Phones are much worse than you think
January 9, 2020
You’re sitting in class, dozing off as your teacher continues her lecture on Westward Expansion. You’re so tempted to pick up your phone. The urge moves its way down from your brain to your limbs, then finally your fingertips, forcing you to just pick it up. Forcing you to feed your addiction.
You look through Snapchat, answer your text messages, and you scroll through some Instagram posts too. Before you know it, the period is over and you have no clue what happened during class or what the homework is.
The reality is that it’s impossible to multitask. Phones are a huge distraction to teens and are really only damaging to healthy brain development. This addiction to technology is much more serious than many could’ve ever imagined..
According to Harvard University, “We are not wired to multitask well, and using cell phones during class is no exception. Several studies have compared students who texted during a lecture versus those who did not. Those who texted frequently took lower quality notes, retained less information, and did worse on tests about the material.”
Mr. Whittaker, math teacher, supports the Harvard study with his own experience in the classroom. “Students on their phone a lot aren’t engaged in taking down notes, they’re not engaged in talking to other students about math material and math concepts, they’re not working together to solve problems.”
Evidently, children are becoming much more distracted by technology usage and are not participating in as many social interactions.; This is one reason why their brains, especially young childrens’, are not developing as well as they should be. “A new study scanned the brains of children 3 to 5 years old and found those who used screens more than the recommended one hour a day without parental involvement had lower levels of development in the brain’s white matter — an area key to the development of language, literacy and cognitive skills.”
These young years are some of the most important in a child’s life. The first 5-8 years are those that set a foundation for future learning and success. “‘That’s when brains are very plastic and soaking up everything, forming these strong connections that last for life.’” Excessive technology usage over the course of these prime years can really disturb that foundation. The lower levels of white matter continue to negatively affect children as they grow into young adults.
Science teacher Ms. Brown validates this finding by saying, “We know that using phones when you’re young can change your brain. If you’re on a phone, you’re not getting face to face interaction, and you’re not getting all the skills that you need.”
When one’s addiction to technology starts very young, it tends to worsen as they mature. Eventually, the urge for phone usage prevents students from absorbing all the material they should be learning in school.
The increase in usage of phones in the classroom has such a large effect on the knowledge students are obtaining, yet it doesn’t seem to phase them.
In a recent survey conducted at the NYC iSchool, the average student picks up their phone roughly 5 times in one 57 minute class period.
The students who use their phones in class do not learn as well as those who don’t.
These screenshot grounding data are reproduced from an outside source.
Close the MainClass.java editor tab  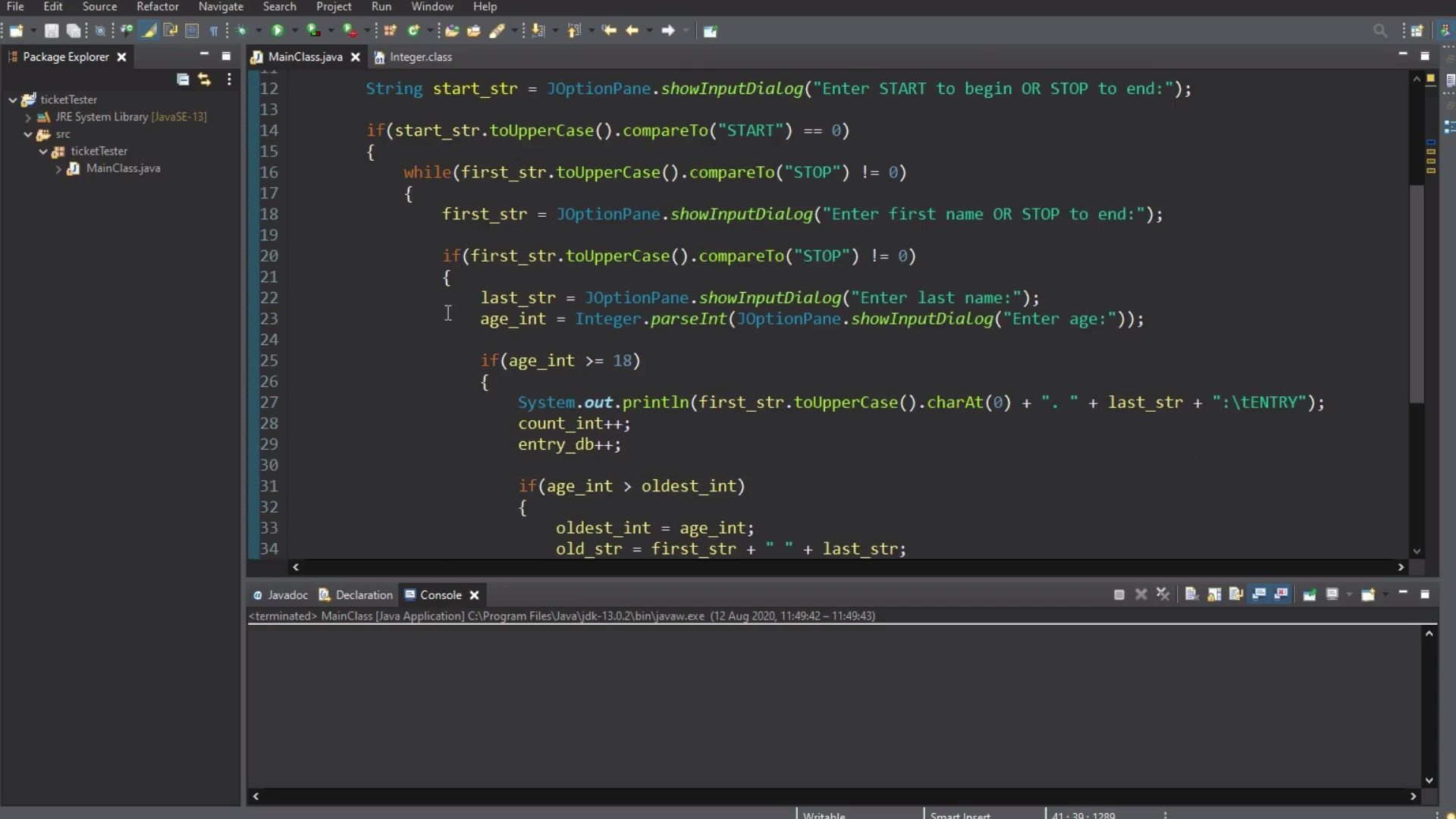tap(355, 57)
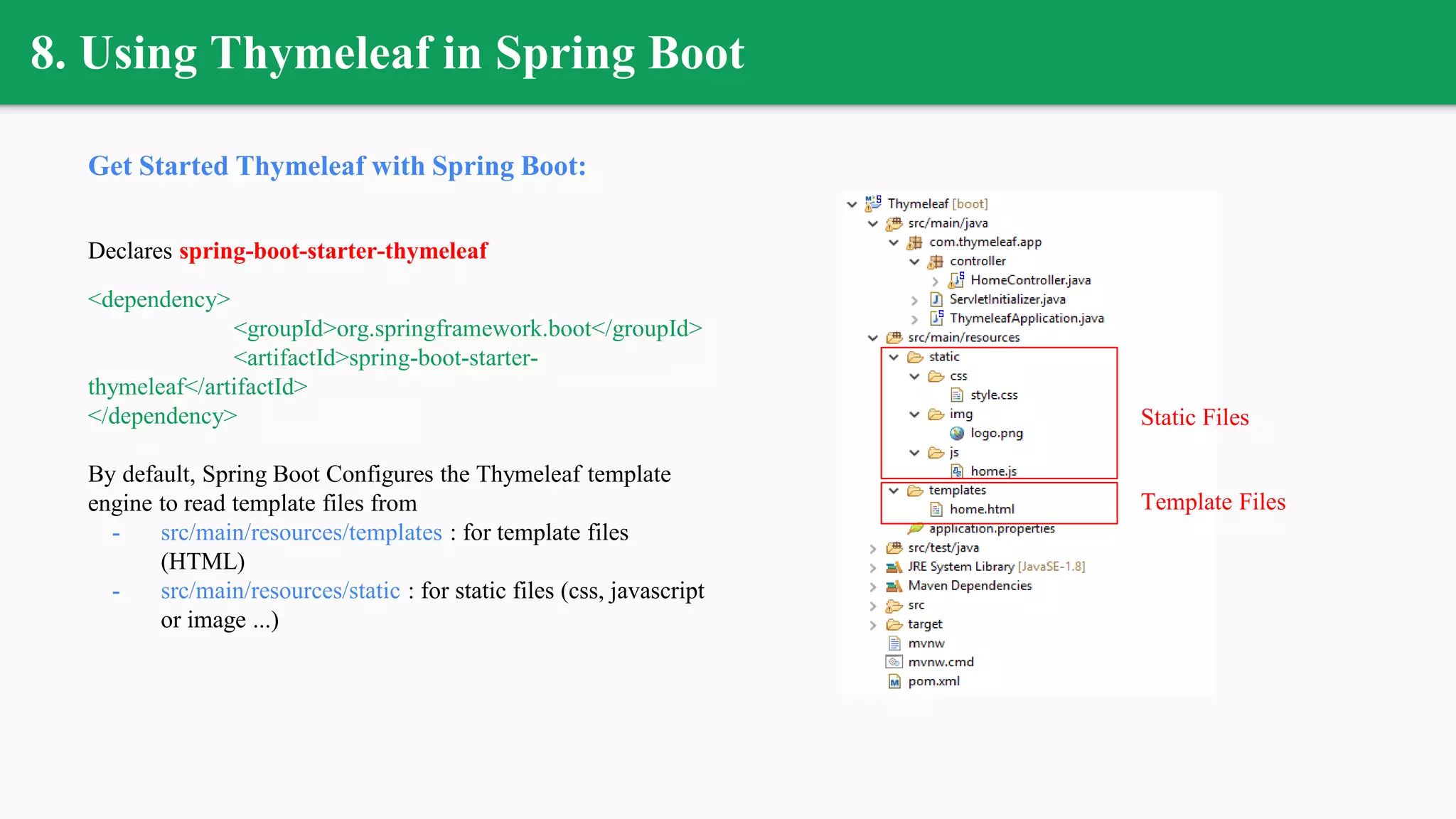This screenshot has width=1456, height=819.
Task: Select home.html in templates folder
Action: 981,510
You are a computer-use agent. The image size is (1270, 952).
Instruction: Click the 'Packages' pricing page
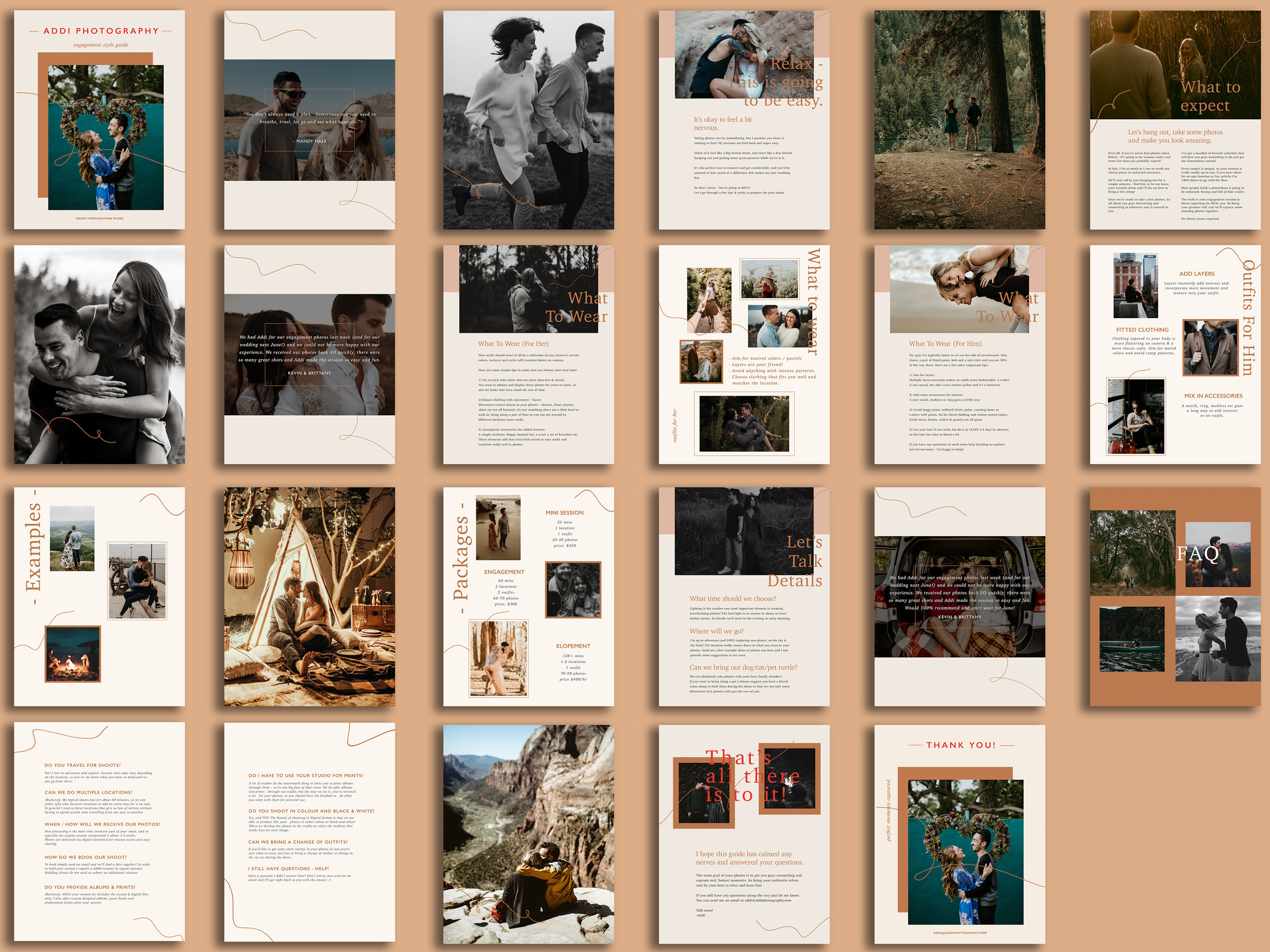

Ms. Brown says, “We can’t multitask and if you’re trying to use your phone and trying to look at something, then you are not learning and you’re not doing either task well.”
From freshman Camila Mora’s perspective, it is almost impossible to keep her phone out of her hands during class. Her attachment to technology comes from the fact that “it’s not boring” and it gives her “something to do all the time.”
This entertainment, positive or negative, is feeding her addiction to social media and technology. While in class, Camila goes “on Tik Tok or texts [her] friends or just [scrolls] on Instagram.” While Camila uses her phone, she doesn’t learn the topic being taught around her, her brain can’t absorb everything she wants it too.
While technology has a large impact during the school day, it has an even bigger effect at home. Firstly, homework. After a long day at school, one’s work is still never finished, and it has to be brought home. Majority of the time, phone and technology usage interrupts homework. A survey sent out to iSchool students showed that 88.6% of respondents pick up their phone at some point while they’re completing their work.
In addition, phone use also disturbs sleeping patterns. The device emits a blue light that has a negative effect on the brain, altering your sleep patterns.
According to Sima Vazquez, a college student at Columbia University, “blue light activates parts of your brain and ruins your circadian clocks so that it takes you a lot longer to fall asleep at night.”
Teenagers need an average of 8-10 hours of sleep a night to work at their best. According to the National Sleep Foundation, “one study found that only 15% [of students] reported sleeping 8 1/2 hours on school nights.” That other 85% doesn’t get enough sleep to function properly.
It’s not only the phone itself that’s bad for you, but what’s on it too. Phones provide a way for people to ‘hide’ behind a screen and use their social voice and power as a way to cause harm to others. Camila said that, “one negative of social media is… cyberbullying.” When people get to hide behind screens, they feel way more powerful, and they don’t always use that in positive ways
All in all, technology is damaging to those involved with it. While there may be some convenience in technology, phones are a major distraction from real life, and not a very good one.
In order to slowly undo the damage, it is important to limit screen time. Start by keeping your phone out of the room when doing homework and keep it on silent and in your bag during class.
Also, try putting your phone away and out of sight at least one hour before you go to sleep! This is just a start to getting off the phone, away from an overdose of technology, and back to living in the moment so that we don’t continue to miss out on real life.